(Stored records)

▼▼▼

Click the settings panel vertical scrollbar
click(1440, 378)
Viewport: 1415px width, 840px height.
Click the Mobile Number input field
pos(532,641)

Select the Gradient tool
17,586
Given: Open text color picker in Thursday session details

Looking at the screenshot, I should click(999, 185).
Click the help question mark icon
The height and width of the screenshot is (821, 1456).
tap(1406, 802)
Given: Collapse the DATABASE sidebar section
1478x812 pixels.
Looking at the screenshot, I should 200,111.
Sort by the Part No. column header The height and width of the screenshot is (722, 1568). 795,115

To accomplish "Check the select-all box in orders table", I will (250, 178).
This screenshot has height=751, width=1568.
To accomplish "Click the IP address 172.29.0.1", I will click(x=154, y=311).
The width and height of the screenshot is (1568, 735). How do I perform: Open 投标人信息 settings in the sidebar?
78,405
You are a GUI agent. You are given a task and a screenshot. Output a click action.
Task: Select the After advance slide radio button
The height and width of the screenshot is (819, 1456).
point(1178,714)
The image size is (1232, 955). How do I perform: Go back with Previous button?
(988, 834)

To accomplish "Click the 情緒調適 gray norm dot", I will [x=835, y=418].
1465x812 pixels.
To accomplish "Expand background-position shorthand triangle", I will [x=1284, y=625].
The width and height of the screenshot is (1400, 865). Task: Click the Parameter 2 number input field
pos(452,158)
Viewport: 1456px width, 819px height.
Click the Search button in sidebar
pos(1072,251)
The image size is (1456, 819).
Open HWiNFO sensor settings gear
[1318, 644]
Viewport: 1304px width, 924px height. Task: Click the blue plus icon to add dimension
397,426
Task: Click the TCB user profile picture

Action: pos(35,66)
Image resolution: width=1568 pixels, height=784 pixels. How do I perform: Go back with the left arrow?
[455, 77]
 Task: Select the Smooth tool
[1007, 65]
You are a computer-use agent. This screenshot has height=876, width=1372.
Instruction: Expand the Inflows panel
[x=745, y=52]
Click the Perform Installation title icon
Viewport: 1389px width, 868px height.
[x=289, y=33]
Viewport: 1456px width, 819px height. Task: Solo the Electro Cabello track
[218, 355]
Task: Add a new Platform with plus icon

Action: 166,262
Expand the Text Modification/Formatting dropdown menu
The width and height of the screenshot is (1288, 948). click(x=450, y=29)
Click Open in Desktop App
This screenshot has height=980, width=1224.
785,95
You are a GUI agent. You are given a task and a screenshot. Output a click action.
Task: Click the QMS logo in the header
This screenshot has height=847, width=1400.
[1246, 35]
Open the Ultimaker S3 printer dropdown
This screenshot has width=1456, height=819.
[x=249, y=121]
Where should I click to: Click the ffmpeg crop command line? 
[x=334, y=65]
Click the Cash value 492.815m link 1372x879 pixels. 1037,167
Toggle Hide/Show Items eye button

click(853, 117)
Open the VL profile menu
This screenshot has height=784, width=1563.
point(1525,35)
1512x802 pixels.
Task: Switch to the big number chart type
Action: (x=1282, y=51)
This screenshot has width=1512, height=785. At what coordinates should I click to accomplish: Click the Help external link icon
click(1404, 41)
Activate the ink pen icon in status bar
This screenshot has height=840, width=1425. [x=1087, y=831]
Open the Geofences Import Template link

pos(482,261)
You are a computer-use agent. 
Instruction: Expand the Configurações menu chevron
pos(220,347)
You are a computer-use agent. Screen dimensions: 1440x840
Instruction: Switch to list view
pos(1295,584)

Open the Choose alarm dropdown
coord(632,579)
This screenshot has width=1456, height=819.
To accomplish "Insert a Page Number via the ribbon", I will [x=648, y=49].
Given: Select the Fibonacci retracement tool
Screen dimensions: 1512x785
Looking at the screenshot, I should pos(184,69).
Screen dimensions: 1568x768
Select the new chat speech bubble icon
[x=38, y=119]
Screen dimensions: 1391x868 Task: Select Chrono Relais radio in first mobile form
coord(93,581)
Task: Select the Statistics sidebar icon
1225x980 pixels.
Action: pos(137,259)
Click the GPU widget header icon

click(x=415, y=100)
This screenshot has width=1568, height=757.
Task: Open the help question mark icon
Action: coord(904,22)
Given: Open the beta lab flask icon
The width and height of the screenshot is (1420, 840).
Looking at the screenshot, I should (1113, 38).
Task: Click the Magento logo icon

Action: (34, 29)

▲▲▲

_What to produce_. What lines above contain the word "will"? Return each such line.

_Reply_.
To accomplish "Check the select-all box in orders table", I will (250, 178).
To accomplish "Click the IP address 172.29.0.1", I will click(x=154, y=311).
To accomplish "Click the 情緒調適 gray norm dot", I will [x=835, y=418].
To accomplish "Expand background-position shorthand triangle", I will [x=1284, y=625].
To accomplish "Insert a Page Number via the ribbon", I will [x=648, y=49].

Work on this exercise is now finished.